▼

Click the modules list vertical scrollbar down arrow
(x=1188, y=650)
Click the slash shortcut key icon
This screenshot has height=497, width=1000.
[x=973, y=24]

▲

__How to complete this task__: Every entry shown above is to be written out exactly.

__Exercise solution__:
Click the modules list vertical scrollbar down arrow
(x=1188, y=650)
Click the slash shortcut key icon
This screenshot has height=497, width=1000.
[x=973, y=24]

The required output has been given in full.